賃金の最高限は、すでに見たように、ブルジョアもたがいに競争しているのだから、その競争によって決まる。
ブルジョアは商業か工業による以外に、その資本をふやすことはできない。
そしてこの二つの目的のために労働者を必要とする。
彼は利子を稼ぐために資本を投ずるときでも、間接的に労働者を必要としている。
なぜなら、商業や工業がなければ、誰も彼の資本にたいして利子を払わないだろうし、誰も彼の資本を利用することができないからである。
このように、たしかにブルジョアはプロレタリアを必要とするのだが、しかしそれは直接に生活のためではなく──彼は自分の資本を食いつぶすこともできるのだ──金もうけのためであり、それは商品や役畜を必要とするのと同じなのである。
プロレタリアはブルジョアのために商品をつくり、ブルジョアはそれを売ってもうける。
そこでもしこれらの商品への需要が増大し、たがいに競争しあっていた労働者がすべて仕事にありつき、いくらか不足するようになれば、労働者の競争はなくなり、ブルジョアがたがいに競争しはじめる。
労働者をもとめている資本家は、需要が増大したために価格が上昇すれば、利益も大きくなることをよく知っており、利益をすべて失ってしまうよりは、いくらか高い賃金をよろこんで払う。
彼はソーセージを投げてやってハムを手にいれようとし、ハムが手にはいればよろこんで労働者にソーセージを与えるのである。
〔訳注〕英語版では「彼はソーセージを投げてやって」以下は、「彼はチーズをとるためにバターを送り、チーズが手にはいると、よろこんでバターを労働者に残してやる」となっている。

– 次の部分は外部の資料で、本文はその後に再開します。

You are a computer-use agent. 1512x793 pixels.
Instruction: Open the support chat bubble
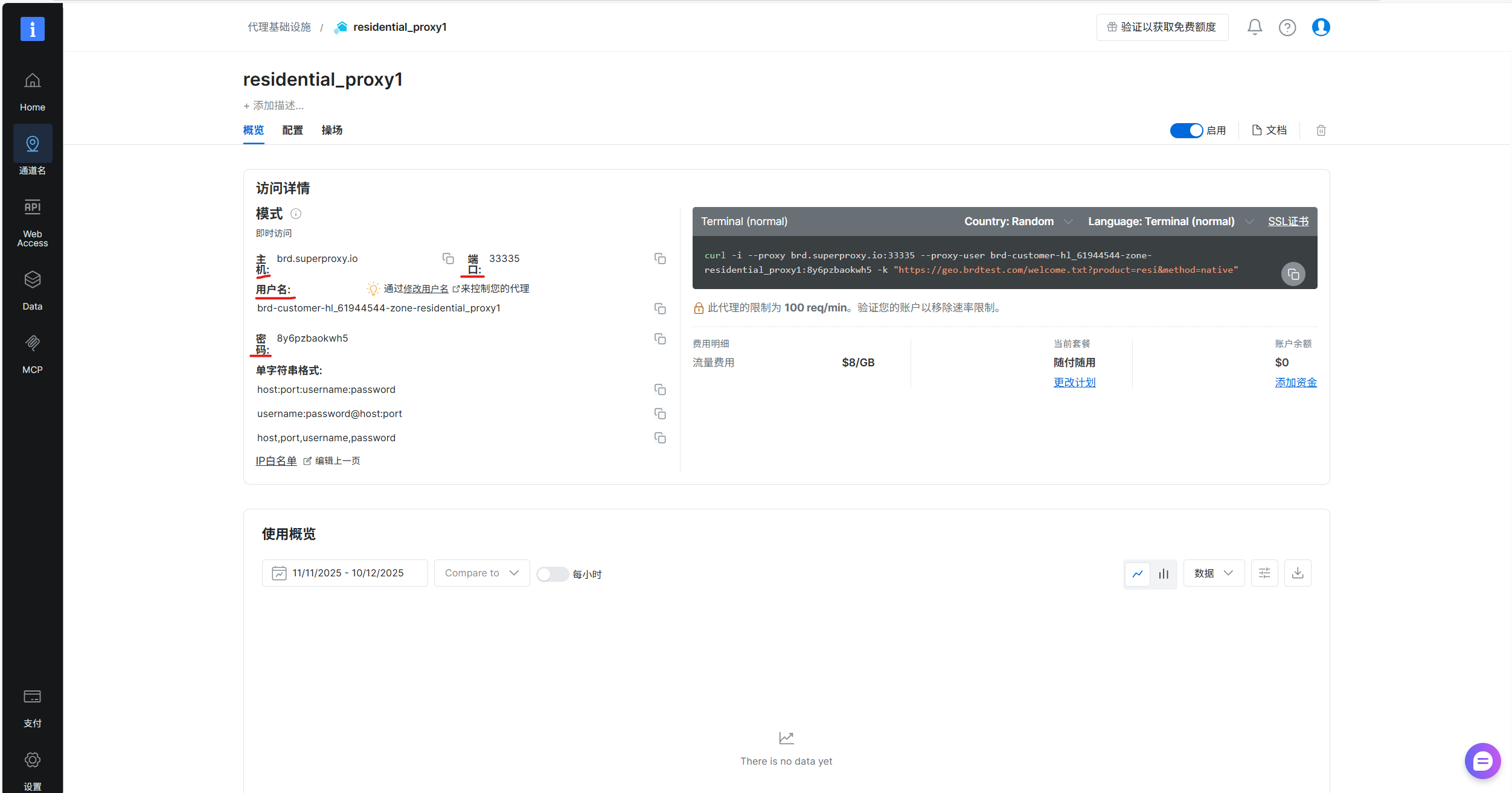[x=1482, y=760]
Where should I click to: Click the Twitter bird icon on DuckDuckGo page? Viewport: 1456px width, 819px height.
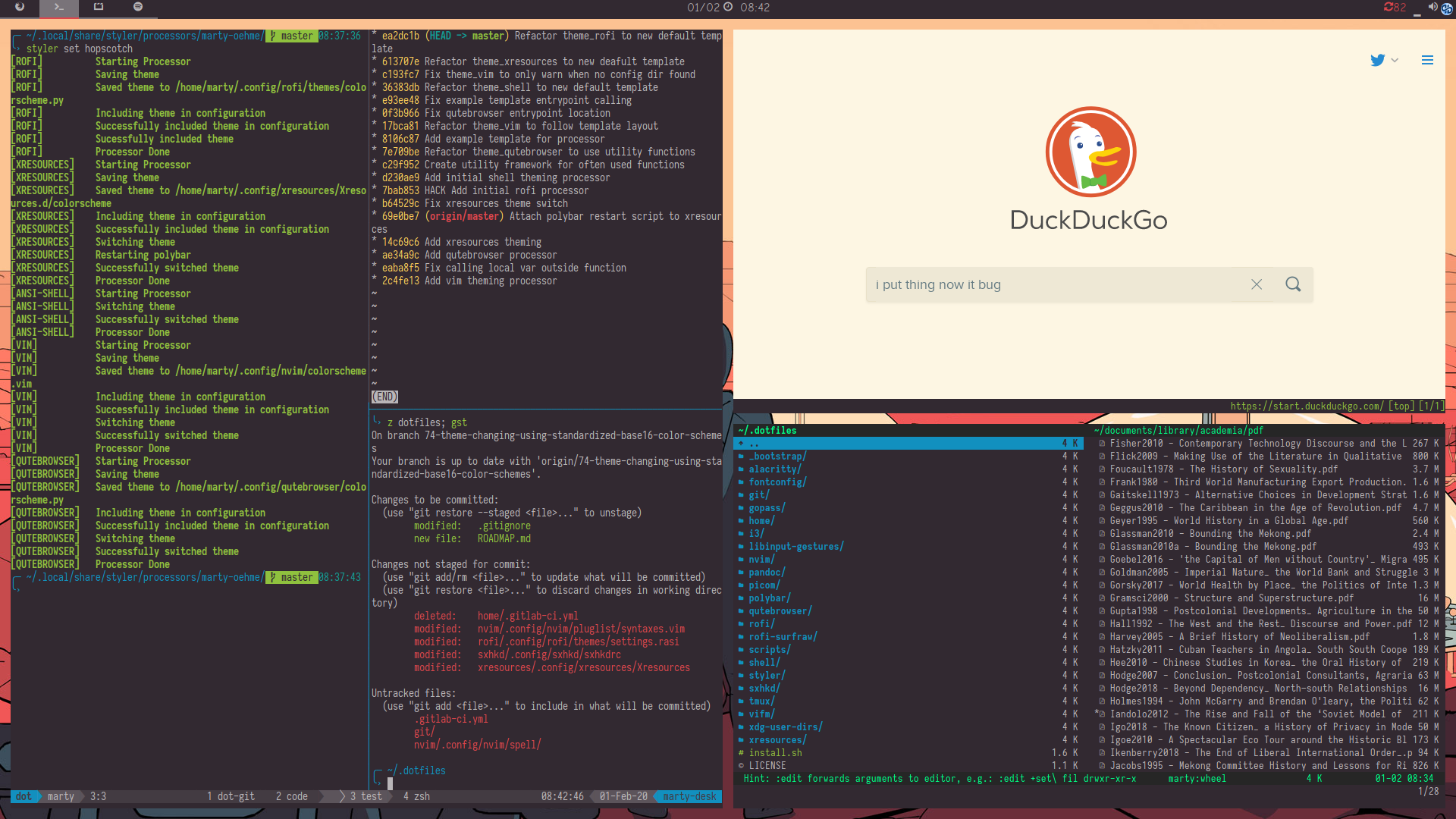tap(1377, 60)
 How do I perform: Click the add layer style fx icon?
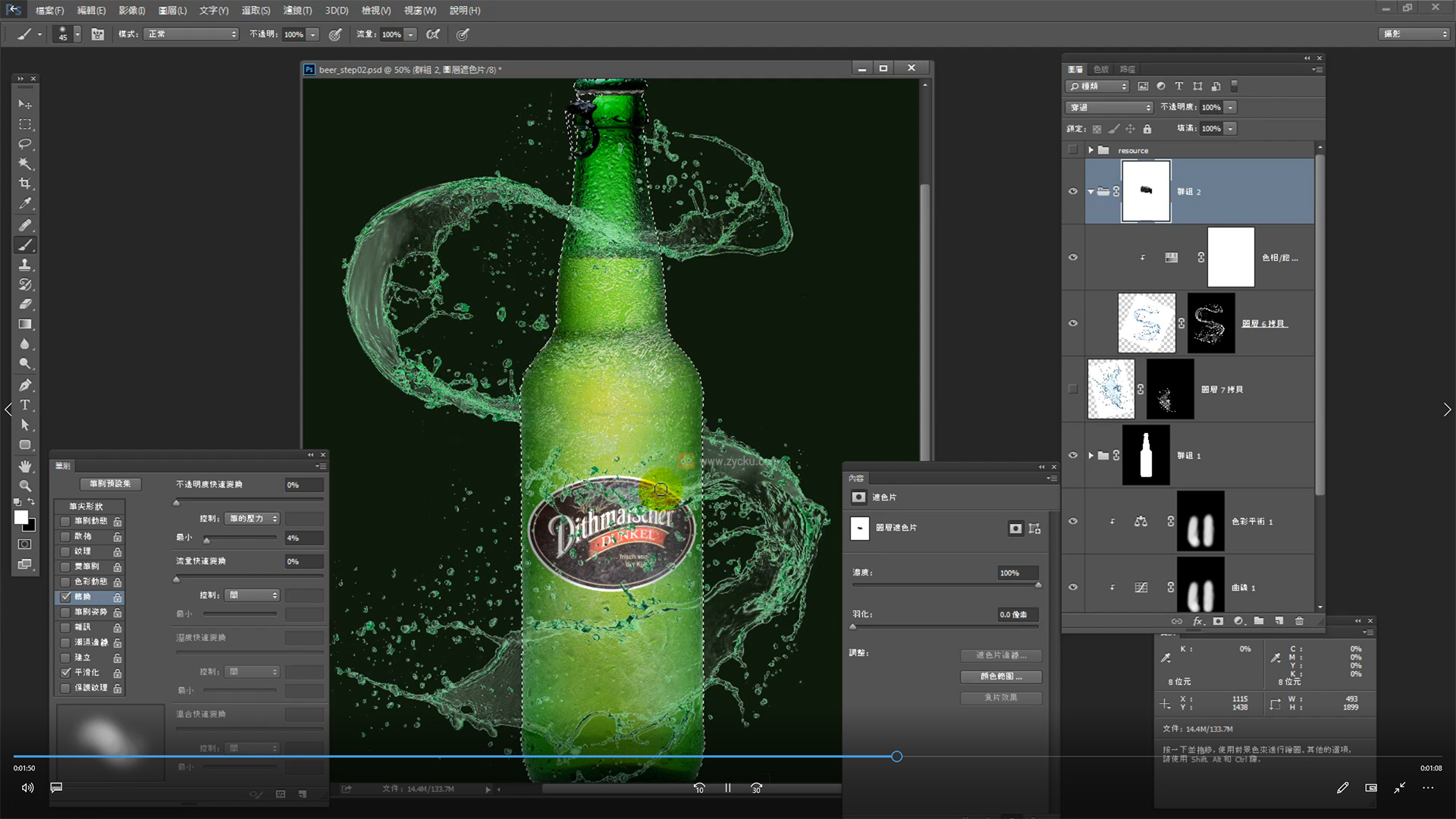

こうして資本家はほかの資本家から労働者を奪いとり、賃金は上昇する。
しかし、それは増大した需要がゆるすだけの上昇にすぎない。
資本家は彼の特別な利益の一部は犠牲にするけれども、通常の、つまり平均的な、利益をいくらか犠牲にしなければならないとなると、平均的な賃金以上には支払わないように用心するであろう。
ここからわれわれは平均賃金を決定することができる。
平均的な状況のもとで、すなわち、労働者も資本家もとくにたがいに競争する理由はなく、ちょうど必要とされているだけの商品をつくるために雇うことのできる労働者とまったく同じだけの労働者がいる場合には、賃金は最低額よりいくらか高くなるであろう。
それが最低額をどのぐらい越えるかは、労働者の平均的な欲求と文明の程度によってきまる。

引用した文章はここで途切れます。